West Coast Reduction’s Calgary, Alberta, facility has been in the same location processing poultry and beef by-products in two different systems since the 1960s, although renovated several times over the years to ensure efficiency. In 2003, after Canada discovered its first case of bovine spongiform encephalopathy, the company decided to remove the poultry line and dedicate the facility to just beef products. Then in 2007, when the current ban went into effect, West Coast Reduction dedicated one line for SRM and the other for non-SRM. However, as it became evident that separation of material could be an issue, the company opted to build a new facility on the same site to process just the non-SRM beef products.

Company engineers designed the plant internally, giving them the opportunity to enhance upon certain design features experienced in other facilities. The blueprints were then turned over to Dupps engineers to refine the plans for the new evaporator system. The two-year planning and build process even involved the local community, who initially wanted the plant to move but eventually realized the necessity of the existing location and suggested the raw material holding area be enclosed, which West Coast Reduction accommodated. This section of the building also allows company trucks to be housed indoors overnight, keeping engines warm during the harsh Calgary winters.

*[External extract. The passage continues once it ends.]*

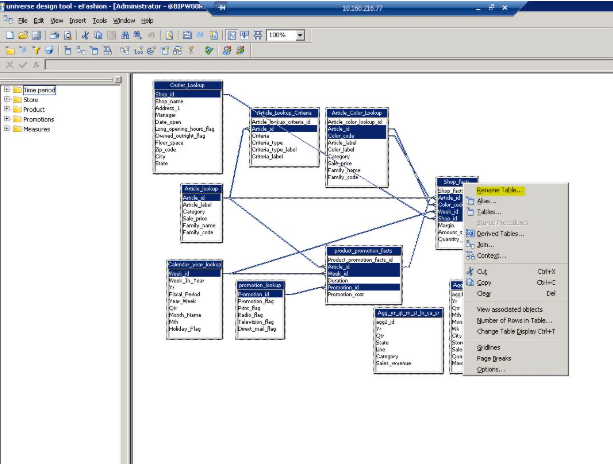Click the Open folder toolbar icon
Screen dimensions: 613x469
23,35
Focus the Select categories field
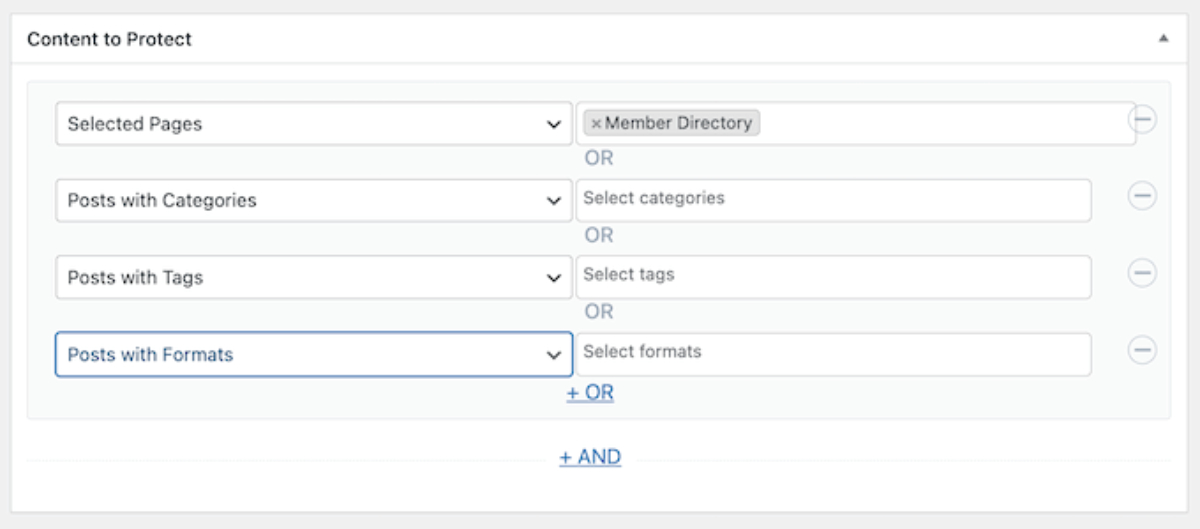Viewport: 1200px width, 529px height. tap(833, 200)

Operating since June 2009, the new evaporator system, which runs under negative pressure, is more complex to operate and uses more electricity than other systems, but overall is more energy efficient, using waste heat from other sources in the plant and less natural gas. The new facility has twice the capacity of the old system, according to Geoff Smolkin, director of Prairie Operations, and features scrubbers supplied by SCP Control of Minneapolis, MN, and thermal oxidizers equipped by a Canadian company for odor control.

Evaporator systems are not new to the rendering industry. Dupps has been installing them since the late 1970s with energy efficiency being the primary reason for their popularity. Dupps engineer Jeff Hendrix said the company has seen a renewed interest in retrofit evaporator systems that can use more waste heat than a newly installed system.

West Coast Reduction processes all their beef products at the Calgary plant meaning by-products collected in British Columbia and Northern Alberta must be trucked to the facility, including from Vancouver 600 miles over the Canadian Rockies to the west. Trucks are dedicated to either hauling prohibited or non-prohibited products so material is not co-mingled.

Smolkin said it was important to include the nearby community to find solutions to their concerns. A grand opening event held at the facility earlier this year welcomed Alberta’s minister of agriculture, other top government officials, and community members, who all provided favorable comments.

West Coast Reduction has also worked closely with the Canadian Food Inspection Agency (CFIA) since the ban was put into place. A full-time CFIA inspector is currently on-site at the SRM line in Calgary, and although both sides have had opposing views at times, Smolkin said the relationship is a good one.